The tone was more urgent, but still thoughtfully quieter than if I hadn’t recently been seen on the bedroom floor, arms and legs stiffening into odd angles – not unlike, come to think of it, the desiccated daddy-long-legs I had spotted among some dust balls a few minutes into the session. When I’d first caught sight of the dead insect my mind had commented (not unreasonably) that it might be a good idea to get the vacuum cleaner out. I’d told it firmly (and somewhat ironically) to shut up and get on with being aware.

“Mum? Mummee!”

She never called me Mummy. Perhaps something was wrong. I glanced at the clock. I remembered the injunction that minds and puppies do not trust you if you say one thing and then do another. I had said I would meditate for twenty minutes. In another five and a half minutes I would have kept my word. Then I could bounce through the door awash with maternal goodwill. I squinted my eyes and set my jaw and called my mind to heel.

“MU-UM!”

A shout. The tone urgent.

“Mum, there’s no toilet paper and I need some right now!”

Sotto voce I said to my mind, “Sorry, I forgot we had run out of toilet paper. I promise I’ll buy more before our next meditation session.”

“How?” my mind responded. “It’s not payday til Thursday!”

Fourteen-and-a-half minutes into my quest for Enlightenment and I’d already tripped over not only the challenge of being interrupted, but the constant anxiety having enough money for groceries.
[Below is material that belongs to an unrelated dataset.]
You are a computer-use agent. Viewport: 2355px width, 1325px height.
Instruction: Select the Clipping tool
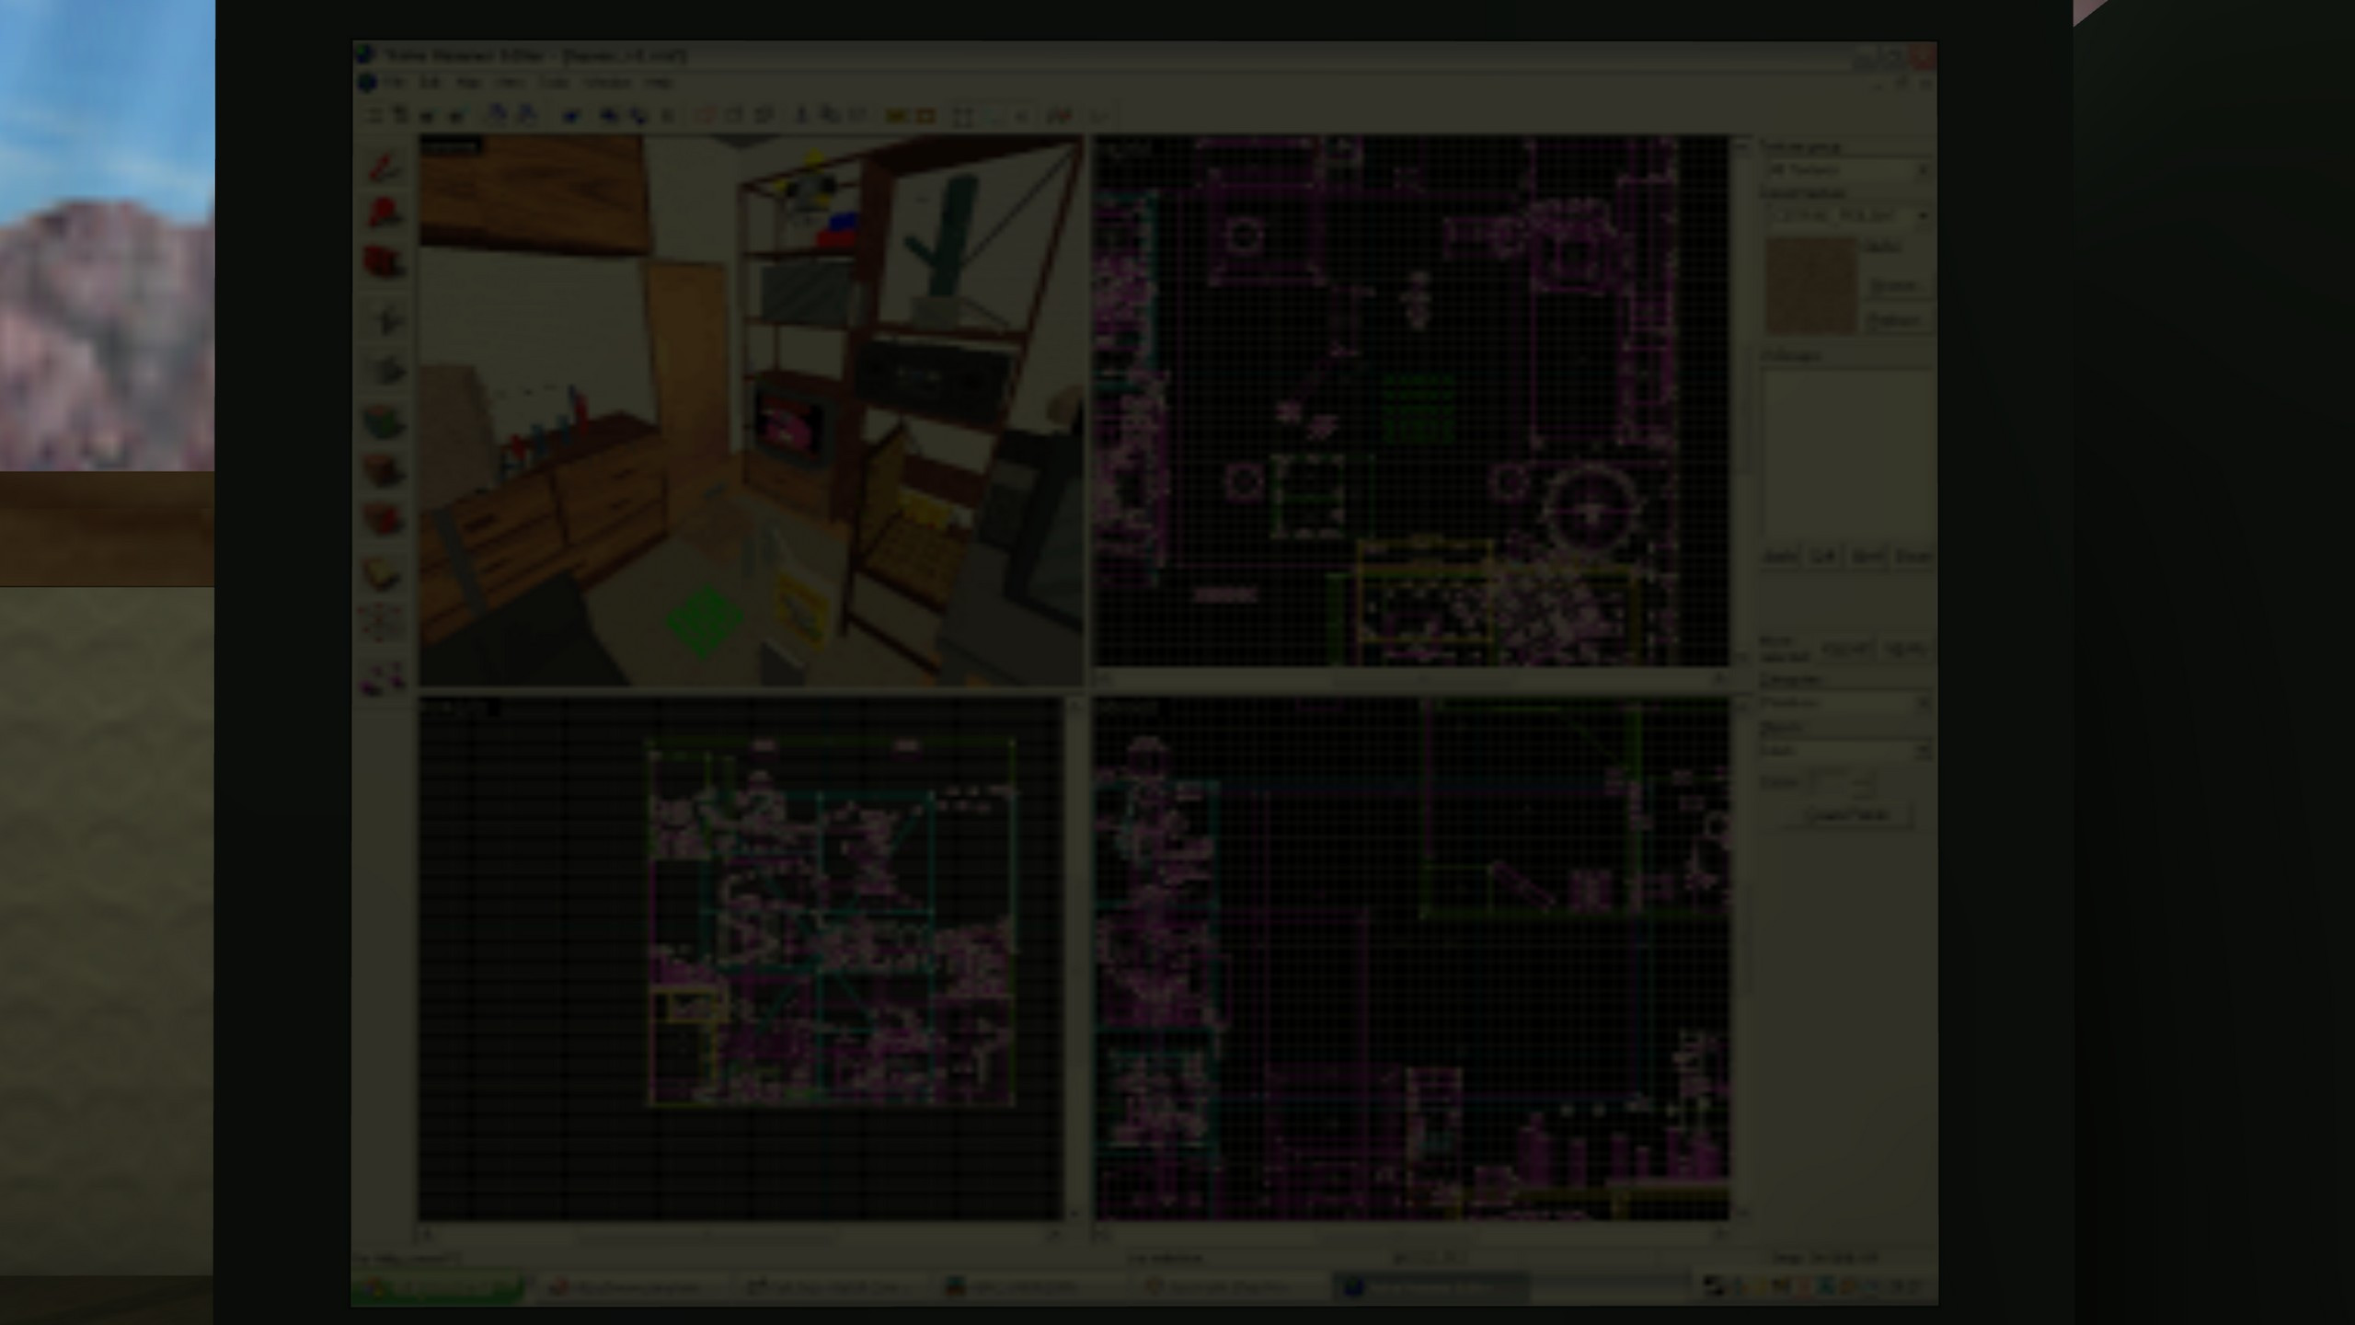384,623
I leapt up in a fury, thundered about until I found a wee pack of clean tissues in a coat pocket, thrust it through the toilet door and stomped back to my cushion.

I did note however, that I had managed not to swear, scream, shout, or slam any doors. I wondered if fourteen-and-a-half minutes spent contemplating a dead spider and some dust balls could be the reason for that restraint. Perhaps meditation could show me thing or two after all.